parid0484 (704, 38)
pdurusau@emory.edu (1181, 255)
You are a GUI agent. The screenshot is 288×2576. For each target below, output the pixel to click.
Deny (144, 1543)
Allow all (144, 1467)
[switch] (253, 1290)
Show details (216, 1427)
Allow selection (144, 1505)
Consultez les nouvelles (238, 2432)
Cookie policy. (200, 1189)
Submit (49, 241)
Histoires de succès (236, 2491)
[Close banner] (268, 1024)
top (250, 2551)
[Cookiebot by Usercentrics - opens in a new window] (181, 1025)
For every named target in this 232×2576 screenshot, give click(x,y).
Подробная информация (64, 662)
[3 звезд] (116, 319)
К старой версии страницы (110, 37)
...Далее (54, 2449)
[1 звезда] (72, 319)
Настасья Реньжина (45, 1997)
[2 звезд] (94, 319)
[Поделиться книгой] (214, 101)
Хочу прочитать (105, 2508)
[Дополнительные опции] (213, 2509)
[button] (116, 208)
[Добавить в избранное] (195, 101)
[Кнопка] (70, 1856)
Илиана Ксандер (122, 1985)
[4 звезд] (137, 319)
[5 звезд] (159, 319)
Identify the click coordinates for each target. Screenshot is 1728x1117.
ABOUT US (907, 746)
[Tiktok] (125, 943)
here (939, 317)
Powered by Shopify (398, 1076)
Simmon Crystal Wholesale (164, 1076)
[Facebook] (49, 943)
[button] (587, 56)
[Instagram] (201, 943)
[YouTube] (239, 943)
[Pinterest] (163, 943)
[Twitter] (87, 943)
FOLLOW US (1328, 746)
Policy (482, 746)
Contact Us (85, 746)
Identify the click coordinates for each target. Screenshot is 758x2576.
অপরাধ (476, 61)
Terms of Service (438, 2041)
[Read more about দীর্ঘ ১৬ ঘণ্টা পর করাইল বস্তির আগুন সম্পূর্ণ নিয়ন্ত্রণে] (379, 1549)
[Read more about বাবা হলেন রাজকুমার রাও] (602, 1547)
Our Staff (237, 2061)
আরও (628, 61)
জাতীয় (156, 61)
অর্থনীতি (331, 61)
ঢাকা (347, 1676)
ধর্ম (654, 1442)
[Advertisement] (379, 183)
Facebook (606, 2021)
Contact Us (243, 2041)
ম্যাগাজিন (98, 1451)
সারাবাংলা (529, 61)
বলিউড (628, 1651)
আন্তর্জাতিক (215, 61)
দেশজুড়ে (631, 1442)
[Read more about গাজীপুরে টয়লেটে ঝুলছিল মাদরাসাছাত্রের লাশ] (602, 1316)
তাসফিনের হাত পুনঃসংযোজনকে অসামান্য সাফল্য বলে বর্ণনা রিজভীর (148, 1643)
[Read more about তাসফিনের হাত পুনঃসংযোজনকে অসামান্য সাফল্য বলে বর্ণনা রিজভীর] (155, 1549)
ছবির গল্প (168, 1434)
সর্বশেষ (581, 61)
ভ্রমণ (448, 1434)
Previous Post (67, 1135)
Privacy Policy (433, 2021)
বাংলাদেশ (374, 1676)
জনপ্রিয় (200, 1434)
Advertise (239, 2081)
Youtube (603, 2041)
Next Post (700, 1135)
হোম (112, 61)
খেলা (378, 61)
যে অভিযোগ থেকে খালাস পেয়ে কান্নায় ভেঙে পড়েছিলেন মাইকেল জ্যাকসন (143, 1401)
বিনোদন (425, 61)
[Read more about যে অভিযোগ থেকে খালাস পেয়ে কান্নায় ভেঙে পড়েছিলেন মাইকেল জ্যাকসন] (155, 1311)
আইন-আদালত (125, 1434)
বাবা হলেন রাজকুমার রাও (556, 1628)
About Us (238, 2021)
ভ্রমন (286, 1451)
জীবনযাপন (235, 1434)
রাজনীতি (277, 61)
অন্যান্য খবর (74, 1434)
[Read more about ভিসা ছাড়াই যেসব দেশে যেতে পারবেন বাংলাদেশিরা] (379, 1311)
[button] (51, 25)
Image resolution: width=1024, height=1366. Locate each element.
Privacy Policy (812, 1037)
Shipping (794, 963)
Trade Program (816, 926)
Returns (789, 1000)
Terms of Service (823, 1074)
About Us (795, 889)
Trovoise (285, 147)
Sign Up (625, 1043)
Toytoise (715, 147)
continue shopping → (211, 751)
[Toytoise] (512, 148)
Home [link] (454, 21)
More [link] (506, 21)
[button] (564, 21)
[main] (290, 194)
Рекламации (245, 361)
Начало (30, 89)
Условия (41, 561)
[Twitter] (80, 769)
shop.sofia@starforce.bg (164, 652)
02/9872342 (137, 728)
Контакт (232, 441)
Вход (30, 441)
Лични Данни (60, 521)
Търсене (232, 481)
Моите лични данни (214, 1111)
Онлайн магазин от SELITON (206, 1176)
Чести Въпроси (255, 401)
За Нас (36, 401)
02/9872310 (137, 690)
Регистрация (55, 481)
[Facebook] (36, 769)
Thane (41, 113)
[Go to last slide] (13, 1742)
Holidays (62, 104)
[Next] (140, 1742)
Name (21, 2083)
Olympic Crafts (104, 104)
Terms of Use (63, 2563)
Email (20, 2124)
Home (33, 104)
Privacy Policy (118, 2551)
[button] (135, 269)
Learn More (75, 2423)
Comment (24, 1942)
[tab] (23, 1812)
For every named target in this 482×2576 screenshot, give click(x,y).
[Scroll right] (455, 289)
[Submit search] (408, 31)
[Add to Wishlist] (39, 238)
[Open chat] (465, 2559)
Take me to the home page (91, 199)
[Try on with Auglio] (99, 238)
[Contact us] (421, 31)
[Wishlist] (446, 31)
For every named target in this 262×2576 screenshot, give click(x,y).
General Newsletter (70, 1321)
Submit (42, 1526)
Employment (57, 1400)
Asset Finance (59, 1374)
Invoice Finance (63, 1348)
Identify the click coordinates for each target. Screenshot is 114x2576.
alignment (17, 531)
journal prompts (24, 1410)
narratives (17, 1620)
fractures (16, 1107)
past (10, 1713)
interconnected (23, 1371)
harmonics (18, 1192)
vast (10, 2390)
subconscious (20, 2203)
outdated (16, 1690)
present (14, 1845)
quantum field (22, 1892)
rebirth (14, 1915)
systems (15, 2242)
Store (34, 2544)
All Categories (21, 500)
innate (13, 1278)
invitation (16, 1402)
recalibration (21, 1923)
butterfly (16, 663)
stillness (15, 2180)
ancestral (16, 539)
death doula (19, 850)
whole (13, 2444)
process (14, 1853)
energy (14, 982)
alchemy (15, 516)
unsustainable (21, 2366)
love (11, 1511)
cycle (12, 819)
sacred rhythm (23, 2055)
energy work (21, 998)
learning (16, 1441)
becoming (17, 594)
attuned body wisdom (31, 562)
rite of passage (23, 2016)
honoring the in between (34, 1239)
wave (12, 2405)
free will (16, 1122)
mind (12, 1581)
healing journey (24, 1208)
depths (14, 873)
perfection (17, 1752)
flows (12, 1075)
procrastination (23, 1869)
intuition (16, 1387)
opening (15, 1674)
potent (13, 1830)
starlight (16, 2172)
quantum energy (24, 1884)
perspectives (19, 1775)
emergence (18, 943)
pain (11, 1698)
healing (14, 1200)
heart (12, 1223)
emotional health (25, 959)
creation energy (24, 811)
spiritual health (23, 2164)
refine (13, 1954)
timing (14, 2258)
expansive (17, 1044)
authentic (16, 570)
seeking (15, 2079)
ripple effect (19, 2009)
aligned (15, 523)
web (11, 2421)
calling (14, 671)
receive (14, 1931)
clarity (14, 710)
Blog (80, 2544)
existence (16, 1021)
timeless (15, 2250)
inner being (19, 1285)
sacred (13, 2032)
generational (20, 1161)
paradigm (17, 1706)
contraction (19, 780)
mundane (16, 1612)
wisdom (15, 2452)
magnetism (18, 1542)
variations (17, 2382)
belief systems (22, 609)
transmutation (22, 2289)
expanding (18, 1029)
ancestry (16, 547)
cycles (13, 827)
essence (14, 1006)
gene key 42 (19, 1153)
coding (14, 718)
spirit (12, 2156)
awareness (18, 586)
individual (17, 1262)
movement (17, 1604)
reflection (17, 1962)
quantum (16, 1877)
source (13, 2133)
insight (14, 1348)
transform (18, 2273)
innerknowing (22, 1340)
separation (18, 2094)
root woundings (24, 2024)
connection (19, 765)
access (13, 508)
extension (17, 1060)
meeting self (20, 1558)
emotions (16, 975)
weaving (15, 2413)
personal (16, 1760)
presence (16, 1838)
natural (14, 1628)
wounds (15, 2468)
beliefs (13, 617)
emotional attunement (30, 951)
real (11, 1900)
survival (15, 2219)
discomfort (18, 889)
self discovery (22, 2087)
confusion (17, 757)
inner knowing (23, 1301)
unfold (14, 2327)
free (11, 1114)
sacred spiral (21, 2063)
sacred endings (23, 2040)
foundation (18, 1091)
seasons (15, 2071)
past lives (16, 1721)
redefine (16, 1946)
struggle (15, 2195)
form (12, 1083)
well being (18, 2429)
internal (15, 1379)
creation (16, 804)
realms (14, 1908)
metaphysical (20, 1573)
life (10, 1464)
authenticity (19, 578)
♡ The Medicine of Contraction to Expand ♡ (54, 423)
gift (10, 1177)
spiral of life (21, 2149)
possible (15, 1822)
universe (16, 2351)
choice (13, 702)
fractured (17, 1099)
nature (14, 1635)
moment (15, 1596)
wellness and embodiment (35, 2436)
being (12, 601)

---------------

_EXERCISE_
In the entries above, find every line with the word "sacred" and list it.

_RESPONSE AREA_
sacred rhythm (23, 2055)
sacred (13, 2032)
sacred spiral (21, 2063)
sacred endings (23, 2040)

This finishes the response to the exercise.